A while back I picked up 4 MJ18s for use in my home system and I was recently finally able to get them on a Klippel analyzer to see how they perform at small and large signals. I'm posting the information here for anyone else who cares.

First off, the unit to unit variation was small. For the linear parameters I'll list the average and for the nonlinear curves I'll show one of them; the rest are similar.

The linear parameters are determined in three circumstances: the driver at very small signal, the driver at large signal but cold, and the driver at large signal and warm (after playing some time). Which of these to use really depends on the application; in my case I use the small and large + cold because in my home setup they don't see much power. If you're main usage is street beating then large+warm is probably better. In any case, here are the 7 electromechanical linear parameters for those cases. Thiele/Small parameters can be calculated from these.

Small signal + cold

Mm: 292 g

Rm: 6 Ns/m

Cm: 110 um/N

Bl: 20.15 Tm

Re: 3.45 ohms

Le: 2.3 mH

Sd: 1030 cm^2

Large signal + cold (same except)

Cm: 150 um/N

Le: 2.92 mH

Large signal + warm (same as Large/cold except)

Re: 4.2 ohms

For the nonlinear performance there is a lot of data available but it can be confusing and/or misleading if you don't know how to interpret it. The basic issues are the variation of parameters over cone displacement and current through the coil (because these things cause nonlinear distortion) and the variation of parameters depending on the power dissipated in the device as this causes thermal compression and performance variation with time.

I'm not going to go into variation with current through the voice coil but I'll tell you that it's a minor factor in this case. For variation versus excursion I'm going to display the Bl, Cms, and Le versus displacement as they give a rough idea of usable limits. These are the three curves below.

Bl is symmetric so the coil is centered pretty well. It's down to ~70% at 10 mm and ~50% at 15 mm, which are roughly the "clean" and "usable" limits. Cms is very assymmetric which reflects the spider being dished by about 10 mm, but it doesn't really matter because the variation over 15 mm each way is fairly small. The Le variation is not very good, but if you're using this as a sub it doesn't matter.

There is various information available for thermal performance but the clearest is the set of two curves depicting input power and power compression. These are shown below:

What I read out of this is the following approximate thermal compression:

.5 dB @ 30w

1 dB @ 75w

2 dB @ 100w

3 dB @ 125-150w

This is OK for a 3" coil sub, but it's not great.
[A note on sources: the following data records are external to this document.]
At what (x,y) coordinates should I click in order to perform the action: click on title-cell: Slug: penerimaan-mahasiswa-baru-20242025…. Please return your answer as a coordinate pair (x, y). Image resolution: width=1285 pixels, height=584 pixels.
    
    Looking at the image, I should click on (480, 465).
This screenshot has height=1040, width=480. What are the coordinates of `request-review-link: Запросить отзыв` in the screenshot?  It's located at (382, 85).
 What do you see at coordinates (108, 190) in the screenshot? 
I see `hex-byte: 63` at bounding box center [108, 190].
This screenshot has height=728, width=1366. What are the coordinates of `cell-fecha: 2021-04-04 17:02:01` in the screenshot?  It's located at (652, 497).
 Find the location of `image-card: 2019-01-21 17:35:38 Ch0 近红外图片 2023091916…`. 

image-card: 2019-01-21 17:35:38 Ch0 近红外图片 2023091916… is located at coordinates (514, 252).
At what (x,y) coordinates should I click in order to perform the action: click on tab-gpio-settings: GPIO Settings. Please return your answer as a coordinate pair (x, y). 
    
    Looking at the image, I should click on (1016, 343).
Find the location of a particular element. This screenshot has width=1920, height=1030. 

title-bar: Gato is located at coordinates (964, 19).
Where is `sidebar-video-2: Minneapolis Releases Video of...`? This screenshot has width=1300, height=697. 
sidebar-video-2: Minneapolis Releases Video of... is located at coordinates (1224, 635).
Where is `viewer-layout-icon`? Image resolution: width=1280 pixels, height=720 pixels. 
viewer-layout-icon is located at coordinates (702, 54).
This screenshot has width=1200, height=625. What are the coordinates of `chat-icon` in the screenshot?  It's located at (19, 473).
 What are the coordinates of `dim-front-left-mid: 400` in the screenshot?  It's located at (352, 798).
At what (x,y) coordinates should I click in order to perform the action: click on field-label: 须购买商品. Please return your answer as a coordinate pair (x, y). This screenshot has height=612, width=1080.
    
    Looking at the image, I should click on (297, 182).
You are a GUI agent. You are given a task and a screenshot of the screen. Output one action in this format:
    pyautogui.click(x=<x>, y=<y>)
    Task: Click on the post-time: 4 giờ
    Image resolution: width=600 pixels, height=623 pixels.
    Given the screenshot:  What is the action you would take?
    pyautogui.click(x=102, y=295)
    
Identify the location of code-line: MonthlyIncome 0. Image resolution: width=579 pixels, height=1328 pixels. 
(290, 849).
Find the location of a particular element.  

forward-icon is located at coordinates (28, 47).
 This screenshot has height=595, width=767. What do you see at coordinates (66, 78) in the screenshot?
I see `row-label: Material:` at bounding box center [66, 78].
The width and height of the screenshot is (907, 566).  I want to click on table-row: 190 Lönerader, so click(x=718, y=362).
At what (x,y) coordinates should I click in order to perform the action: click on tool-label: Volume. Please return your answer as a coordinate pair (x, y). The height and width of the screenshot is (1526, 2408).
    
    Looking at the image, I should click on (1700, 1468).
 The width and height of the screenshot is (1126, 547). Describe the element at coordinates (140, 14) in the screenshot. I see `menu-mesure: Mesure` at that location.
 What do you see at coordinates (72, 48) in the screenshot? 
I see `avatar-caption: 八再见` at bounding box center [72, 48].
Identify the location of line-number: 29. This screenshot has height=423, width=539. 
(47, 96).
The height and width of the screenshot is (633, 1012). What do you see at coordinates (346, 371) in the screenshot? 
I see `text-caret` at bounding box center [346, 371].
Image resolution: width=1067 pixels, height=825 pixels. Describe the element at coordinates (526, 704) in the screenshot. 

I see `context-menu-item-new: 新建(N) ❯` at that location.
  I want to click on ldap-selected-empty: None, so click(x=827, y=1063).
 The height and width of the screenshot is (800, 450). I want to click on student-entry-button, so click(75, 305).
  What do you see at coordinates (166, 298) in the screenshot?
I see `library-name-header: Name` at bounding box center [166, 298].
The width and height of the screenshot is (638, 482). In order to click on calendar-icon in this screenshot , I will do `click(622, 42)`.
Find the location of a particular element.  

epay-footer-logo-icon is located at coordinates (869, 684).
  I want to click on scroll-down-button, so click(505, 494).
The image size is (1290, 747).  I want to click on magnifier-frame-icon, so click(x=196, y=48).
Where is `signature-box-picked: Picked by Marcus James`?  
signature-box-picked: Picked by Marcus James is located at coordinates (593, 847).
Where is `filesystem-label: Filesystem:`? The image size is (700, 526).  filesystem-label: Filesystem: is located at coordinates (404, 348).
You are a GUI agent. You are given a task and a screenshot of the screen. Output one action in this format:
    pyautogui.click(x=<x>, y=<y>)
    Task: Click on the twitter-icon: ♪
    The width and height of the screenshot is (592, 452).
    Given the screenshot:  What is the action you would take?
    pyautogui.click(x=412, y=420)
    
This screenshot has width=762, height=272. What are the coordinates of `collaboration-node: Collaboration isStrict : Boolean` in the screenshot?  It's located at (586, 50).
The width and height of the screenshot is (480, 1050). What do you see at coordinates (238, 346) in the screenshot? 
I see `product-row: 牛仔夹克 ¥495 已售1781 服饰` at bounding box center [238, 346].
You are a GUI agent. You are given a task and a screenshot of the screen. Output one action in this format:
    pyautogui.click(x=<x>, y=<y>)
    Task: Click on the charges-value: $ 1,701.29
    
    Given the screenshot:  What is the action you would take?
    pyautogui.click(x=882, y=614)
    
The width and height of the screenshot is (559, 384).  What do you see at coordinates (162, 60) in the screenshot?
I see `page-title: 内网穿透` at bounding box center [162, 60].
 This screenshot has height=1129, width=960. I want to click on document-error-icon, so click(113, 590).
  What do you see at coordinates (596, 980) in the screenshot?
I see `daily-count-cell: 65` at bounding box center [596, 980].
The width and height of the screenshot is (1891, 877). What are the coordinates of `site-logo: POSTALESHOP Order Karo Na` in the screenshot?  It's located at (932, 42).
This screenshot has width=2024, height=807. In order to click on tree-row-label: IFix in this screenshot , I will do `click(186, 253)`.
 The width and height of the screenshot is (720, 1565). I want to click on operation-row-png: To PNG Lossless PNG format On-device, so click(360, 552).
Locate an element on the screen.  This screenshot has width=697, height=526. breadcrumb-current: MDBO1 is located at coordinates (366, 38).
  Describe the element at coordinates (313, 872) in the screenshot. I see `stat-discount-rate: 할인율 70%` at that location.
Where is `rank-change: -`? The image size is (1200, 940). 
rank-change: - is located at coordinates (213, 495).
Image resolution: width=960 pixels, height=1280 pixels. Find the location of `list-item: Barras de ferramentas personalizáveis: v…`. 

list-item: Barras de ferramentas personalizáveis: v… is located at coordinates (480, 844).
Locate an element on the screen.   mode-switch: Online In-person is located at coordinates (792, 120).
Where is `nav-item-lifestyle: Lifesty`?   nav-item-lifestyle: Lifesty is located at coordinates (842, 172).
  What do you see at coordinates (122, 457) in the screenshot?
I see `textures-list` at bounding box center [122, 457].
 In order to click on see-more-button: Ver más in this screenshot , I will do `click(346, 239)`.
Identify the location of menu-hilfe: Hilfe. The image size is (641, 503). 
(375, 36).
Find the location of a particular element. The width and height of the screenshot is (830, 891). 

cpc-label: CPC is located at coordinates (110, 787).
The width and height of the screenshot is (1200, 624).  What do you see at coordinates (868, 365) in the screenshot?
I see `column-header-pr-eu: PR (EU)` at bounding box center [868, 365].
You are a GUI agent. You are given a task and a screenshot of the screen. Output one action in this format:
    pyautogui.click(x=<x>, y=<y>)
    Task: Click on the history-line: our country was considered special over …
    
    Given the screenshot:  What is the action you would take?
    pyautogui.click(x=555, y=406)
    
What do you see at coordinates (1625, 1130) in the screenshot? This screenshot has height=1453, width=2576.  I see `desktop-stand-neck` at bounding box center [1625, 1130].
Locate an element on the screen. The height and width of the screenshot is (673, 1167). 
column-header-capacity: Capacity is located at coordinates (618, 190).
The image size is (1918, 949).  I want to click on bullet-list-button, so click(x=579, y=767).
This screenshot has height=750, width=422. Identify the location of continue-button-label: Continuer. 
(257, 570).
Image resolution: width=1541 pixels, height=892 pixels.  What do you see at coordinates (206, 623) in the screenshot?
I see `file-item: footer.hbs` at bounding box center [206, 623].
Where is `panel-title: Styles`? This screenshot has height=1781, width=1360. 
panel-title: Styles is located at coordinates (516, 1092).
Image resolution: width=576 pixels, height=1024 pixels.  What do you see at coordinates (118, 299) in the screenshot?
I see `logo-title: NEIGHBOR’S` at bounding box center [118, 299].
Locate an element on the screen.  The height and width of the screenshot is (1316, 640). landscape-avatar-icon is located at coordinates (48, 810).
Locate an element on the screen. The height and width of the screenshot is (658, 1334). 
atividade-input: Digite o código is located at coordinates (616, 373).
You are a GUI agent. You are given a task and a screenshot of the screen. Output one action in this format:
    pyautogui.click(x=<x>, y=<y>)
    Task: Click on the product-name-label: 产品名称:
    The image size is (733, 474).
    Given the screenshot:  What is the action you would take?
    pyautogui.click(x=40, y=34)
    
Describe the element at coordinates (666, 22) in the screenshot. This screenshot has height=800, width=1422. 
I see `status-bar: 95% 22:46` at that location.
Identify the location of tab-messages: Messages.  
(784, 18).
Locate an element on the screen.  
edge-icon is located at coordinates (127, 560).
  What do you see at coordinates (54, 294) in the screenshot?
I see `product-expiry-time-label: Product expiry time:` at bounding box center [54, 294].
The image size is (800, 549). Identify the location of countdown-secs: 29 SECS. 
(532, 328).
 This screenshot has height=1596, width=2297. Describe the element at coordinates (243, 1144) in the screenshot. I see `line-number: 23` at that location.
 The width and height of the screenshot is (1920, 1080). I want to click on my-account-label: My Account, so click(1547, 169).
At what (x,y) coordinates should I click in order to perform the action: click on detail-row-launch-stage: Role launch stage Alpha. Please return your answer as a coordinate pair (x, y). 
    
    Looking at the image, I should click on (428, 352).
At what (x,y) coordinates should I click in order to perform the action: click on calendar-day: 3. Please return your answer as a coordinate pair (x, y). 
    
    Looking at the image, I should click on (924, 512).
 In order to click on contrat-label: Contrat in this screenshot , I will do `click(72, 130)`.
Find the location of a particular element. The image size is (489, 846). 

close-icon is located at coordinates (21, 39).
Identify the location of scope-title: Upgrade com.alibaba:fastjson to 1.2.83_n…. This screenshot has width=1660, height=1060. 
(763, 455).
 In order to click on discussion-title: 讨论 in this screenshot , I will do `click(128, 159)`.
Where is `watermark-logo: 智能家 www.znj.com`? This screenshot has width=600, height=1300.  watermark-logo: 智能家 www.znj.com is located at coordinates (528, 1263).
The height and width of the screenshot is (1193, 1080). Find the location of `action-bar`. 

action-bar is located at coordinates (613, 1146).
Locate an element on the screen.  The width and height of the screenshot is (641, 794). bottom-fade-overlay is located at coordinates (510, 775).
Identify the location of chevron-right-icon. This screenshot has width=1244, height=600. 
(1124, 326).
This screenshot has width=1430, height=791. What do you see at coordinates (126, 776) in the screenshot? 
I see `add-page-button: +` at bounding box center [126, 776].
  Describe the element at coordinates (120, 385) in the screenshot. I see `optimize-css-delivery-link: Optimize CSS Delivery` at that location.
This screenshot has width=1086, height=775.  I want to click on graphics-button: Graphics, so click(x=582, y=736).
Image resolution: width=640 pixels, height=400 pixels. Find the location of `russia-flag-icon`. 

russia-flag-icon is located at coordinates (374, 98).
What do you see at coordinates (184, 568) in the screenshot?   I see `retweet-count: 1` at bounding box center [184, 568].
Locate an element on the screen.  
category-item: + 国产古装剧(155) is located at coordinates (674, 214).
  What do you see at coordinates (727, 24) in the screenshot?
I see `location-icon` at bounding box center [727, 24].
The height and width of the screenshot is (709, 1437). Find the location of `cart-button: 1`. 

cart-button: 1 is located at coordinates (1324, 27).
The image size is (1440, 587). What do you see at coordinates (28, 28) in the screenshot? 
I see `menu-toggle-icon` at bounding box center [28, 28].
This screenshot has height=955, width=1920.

Keep in mind this is actual power being dissipated in the driver, which is a very different thing than the size of amp hooked up to it which is what most people mean when they talk about power handling.

Hope this has been helpful. If something is confusing I can try explain it better.

Edited June 14, 200817 yr by Rybaudio

Very interesting results....thanks for sharing. The symmetry on the BL curve is excellent, although a little more extended plateau might be preferable. Le(x) reflects the lack of a shorting ring, while the compliance symmetry could definitely use some work. Still a great value driver at that price.

Thank you for taking the time to test and post results.

Thank you for this, it's awesome to see these kinds of measurements on the sub

IMO, for most applications the most useful and important information is the thermal compression. The variation of parameters with excursion leads to nonlinear distortion, but what a lot of people don't realize is that (1) music spends a hell of a lot more time around 0 than it does at high amplitude and (2), that nonlinear distortion, if it's low order, can be quite high in a sub before it's a problem. On the other hand, even a 1 dB shelf from 80 Hz down is audible and 3 dB will significantly affect the tonal balance of the system.

If you put one of these in a ported box and play music through it, the dominant issue by far is the thermal compression. On the other hand, in some situations the variation with excursion may be an issue. For example, if you're using them IB and for very low frequency, short-duration effects in movies, then they're not seeing a whole lot of continuous power but could be seeing some high excursion.

Thank you for the testing !

If you ever test the IXL15 or IXL18 it would be the icing on the cake.